## Task directions
Return the full set of entries exactly. Omit none.

Extracted records:
______

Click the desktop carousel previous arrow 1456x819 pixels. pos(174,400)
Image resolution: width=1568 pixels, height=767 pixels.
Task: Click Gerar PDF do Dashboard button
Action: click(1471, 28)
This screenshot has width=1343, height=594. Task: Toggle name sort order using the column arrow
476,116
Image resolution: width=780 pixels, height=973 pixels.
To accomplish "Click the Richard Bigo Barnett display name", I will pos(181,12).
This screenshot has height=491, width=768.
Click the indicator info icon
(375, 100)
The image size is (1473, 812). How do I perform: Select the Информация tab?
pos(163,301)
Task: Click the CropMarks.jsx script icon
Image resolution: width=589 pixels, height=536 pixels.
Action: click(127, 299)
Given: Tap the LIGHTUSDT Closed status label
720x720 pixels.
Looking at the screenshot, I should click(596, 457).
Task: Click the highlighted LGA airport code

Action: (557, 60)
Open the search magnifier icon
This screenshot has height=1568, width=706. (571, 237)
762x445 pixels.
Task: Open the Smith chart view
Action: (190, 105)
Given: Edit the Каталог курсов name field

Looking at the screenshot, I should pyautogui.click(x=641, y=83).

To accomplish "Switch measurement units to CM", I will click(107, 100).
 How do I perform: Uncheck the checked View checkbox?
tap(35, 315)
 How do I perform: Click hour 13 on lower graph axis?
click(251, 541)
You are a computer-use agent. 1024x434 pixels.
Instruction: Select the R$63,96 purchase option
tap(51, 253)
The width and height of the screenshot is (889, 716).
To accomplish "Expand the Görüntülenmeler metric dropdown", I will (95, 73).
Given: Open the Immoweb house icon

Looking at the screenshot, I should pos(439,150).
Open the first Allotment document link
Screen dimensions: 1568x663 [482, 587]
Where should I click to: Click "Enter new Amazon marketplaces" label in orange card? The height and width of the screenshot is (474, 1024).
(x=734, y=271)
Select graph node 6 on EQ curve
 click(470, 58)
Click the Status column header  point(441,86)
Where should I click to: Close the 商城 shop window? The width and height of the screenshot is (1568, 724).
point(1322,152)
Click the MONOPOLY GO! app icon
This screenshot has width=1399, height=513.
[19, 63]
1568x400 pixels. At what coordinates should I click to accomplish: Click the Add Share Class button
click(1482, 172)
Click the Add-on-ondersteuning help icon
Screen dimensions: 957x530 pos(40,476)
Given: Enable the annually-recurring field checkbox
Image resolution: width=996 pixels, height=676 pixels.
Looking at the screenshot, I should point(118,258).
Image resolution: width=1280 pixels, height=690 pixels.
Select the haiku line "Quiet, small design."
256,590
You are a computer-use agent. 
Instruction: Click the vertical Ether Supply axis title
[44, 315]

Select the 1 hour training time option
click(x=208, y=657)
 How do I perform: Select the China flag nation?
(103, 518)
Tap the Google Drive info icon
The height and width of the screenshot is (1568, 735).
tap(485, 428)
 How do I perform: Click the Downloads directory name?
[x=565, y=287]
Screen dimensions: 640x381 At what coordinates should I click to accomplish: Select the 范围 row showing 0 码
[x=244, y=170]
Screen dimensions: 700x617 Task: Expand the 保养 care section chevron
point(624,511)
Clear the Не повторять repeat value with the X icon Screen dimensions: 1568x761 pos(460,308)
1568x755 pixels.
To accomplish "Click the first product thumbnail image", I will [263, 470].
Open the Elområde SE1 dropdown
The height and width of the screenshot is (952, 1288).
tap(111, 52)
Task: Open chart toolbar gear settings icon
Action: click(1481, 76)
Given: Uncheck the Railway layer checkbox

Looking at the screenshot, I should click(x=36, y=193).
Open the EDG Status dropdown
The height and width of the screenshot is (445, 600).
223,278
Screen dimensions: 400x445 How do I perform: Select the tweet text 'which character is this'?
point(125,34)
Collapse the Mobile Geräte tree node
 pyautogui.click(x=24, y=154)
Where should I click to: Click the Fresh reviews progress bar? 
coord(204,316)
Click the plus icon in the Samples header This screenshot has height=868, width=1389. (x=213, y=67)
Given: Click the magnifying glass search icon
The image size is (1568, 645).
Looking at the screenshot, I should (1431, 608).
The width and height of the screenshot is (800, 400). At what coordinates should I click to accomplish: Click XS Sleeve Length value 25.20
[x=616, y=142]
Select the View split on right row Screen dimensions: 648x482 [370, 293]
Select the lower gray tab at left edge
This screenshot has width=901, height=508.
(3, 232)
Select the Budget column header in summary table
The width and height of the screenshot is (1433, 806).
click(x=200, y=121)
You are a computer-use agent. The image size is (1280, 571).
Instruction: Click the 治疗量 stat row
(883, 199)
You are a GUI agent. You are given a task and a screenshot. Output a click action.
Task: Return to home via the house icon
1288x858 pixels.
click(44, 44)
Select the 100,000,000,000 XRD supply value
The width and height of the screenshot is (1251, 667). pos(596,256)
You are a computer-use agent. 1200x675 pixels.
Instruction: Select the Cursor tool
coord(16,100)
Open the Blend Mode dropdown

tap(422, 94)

______

## Output of the exercise
Click the desktop carousel previous arrow 1456x819 pixels. pos(174,400)
Image resolution: width=1568 pixels, height=767 pixels.
Task: Click Gerar PDF do Dashboard button
Action: click(1471, 28)
This screenshot has width=1343, height=594. Task: Toggle name sort order using the column arrow
476,116
Image resolution: width=780 pixels, height=973 pixels.
To accomplish "Click the Richard Bigo Barnett display name", I will pos(181,12).
This screenshot has height=491, width=768.
Click the indicator info icon
(375, 100)
The image size is (1473, 812). How do I perform: Select the Информация tab?
pos(163,301)
Task: Click the CropMarks.jsx script icon
Image resolution: width=589 pixels, height=536 pixels.
Action: click(127, 299)
Given: Tap the LIGHTUSDT Closed status label
720x720 pixels.
Looking at the screenshot, I should click(596, 457).
Task: Click the highlighted LGA airport code

Action: (557, 60)
Open the search magnifier icon
This screenshot has height=1568, width=706. (571, 237)
762x445 pixels.
Task: Open the Smith chart view
Action: (190, 105)
Given: Edit the Каталог курсов name field

Looking at the screenshot, I should pyautogui.click(x=641, y=83).

To accomplish "Switch measurement units to CM", I will click(107, 100).
 How do I perform: Uncheck the checked View checkbox?
tap(35, 315)
 How do I perform: Click hour 13 on lower graph axis?
click(251, 541)
You are a computer-use agent. 1024x434 pixels.
Instruction: Select the R$63,96 purchase option
tap(51, 253)
The width and height of the screenshot is (889, 716).
To accomplish "Expand the Görüntülenmeler metric dropdown", I will (95, 73).
Given: Open the Immoweb house icon

Looking at the screenshot, I should pos(439,150).
Open the first Allotment document link
Screen dimensions: 1568x663 [482, 587]
Where should I click to: Click "Enter new Amazon marketplaces" label in orange card? The height and width of the screenshot is (474, 1024).
(x=734, y=271)
Select graph node 6 on EQ curve
 click(470, 58)
Click the Status column header  point(441,86)
Where should I click to: Close the 商城 shop window? The width and height of the screenshot is (1568, 724).
point(1322,152)
Click the MONOPOLY GO! app icon
This screenshot has width=1399, height=513.
[19, 63]
1568x400 pixels. At what coordinates should I click to accomplish: Click the Add Share Class button
click(1482, 172)
Click the Add-on-ondersteuning help icon
Screen dimensions: 957x530 pos(40,476)
Given: Enable the annually-recurring field checkbox
Image resolution: width=996 pixels, height=676 pixels.
Looking at the screenshot, I should point(118,258).
Image resolution: width=1280 pixels, height=690 pixels.
Select the haiku line "Quiet, small design."
256,590
You are a computer-use agent. 
Instruction: Click the vertical Ether Supply axis title
[44, 315]

Select the 1 hour training time option
click(x=208, y=657)
 How do I perform: Select the China flag nation?
(103, 518)
Tap the Google Drive info icon
The height and width of the screenshot is (1568, 735).
tap(485, 428)
 How do I perform: Click the Downloads directory name?
[x=565, y=287]
Screen dimensions: 640x381 At what coordinates should I click to accomplish: Select the 范围 row showing 0 码
[x=244, y=170]
Screen dimensions: 700x617 Task: Expand the 保养 care section chevron
point(624,511)
Clear the Не повторять repeat value with the X icon Screen dimensions: 1568x761 pos(460,308)
1568x755 pixels.
To accomplish "Click the first product thumbnail image", I will [263, 470].
Open the Elområde SE1 dropdown
The height and width of the screenshot is (952, 1288).
tap(111, 52)
Task: Open chart toolbar gear settings icon
Action: click(1481, 76)
Given: Uncheck the Railway layer checkbox

Looking at the screenshot, I should click(x=36, y=193).
Open the EDG Status dropdown
The height and width of the screenshot is (445, 600).
223,278
Screen dimensions: 400x445 How do I perform: Select the tweet text 'which character is this'?
point(125,34)
Collapse the Mobile Geräte tree node
 pyautogui.click(x=24, y=154)
Where should I click to: Click the Fresh reviews progress bar? 
coord(204,316)
Click the plus icon in the Samples header This screenshot has height=868, width=1389. (x=213, y=67)
Given: Click the magnifying glass search icon
The image size is (1568, 645).
Looking at the screenshot, I should (1431, 608).
The width and height of the screenshot is (800, 400). At what coordinates should I click to accomplish: Click XS Sleeve Length value 25.20
[x=616, y=142]
Select the View split on right row Screen dimensions: 648x482 [370, 293]
Select the lower gray tab at left edge
This screenshot has width=901, height=508.
(3, 232)
Select the Budget column header in summary table
The width and height of the screenshot is (1433, 806).
click(x=200, y=121)
You are a computer-use agent. The image size is (1280, 571).
Instruction: Click the 治疗量 stat row
(883, 199)
You are a GUI agent. You are given a task and a screenshot. Output a click action.
Task: Return to home via the house icon
1288x858 pixels.
click(44, 44)
Select the 100,000,000,000 XRD supply value
The width and height of the screenshot is (1251, 667). pos(596,256)
You are a computer-use agent. 1200x675 pixels.
Instruction: Select the Cursor tool
coord(16,100)
Open the Blend Mode dropdown

tap(422, 94)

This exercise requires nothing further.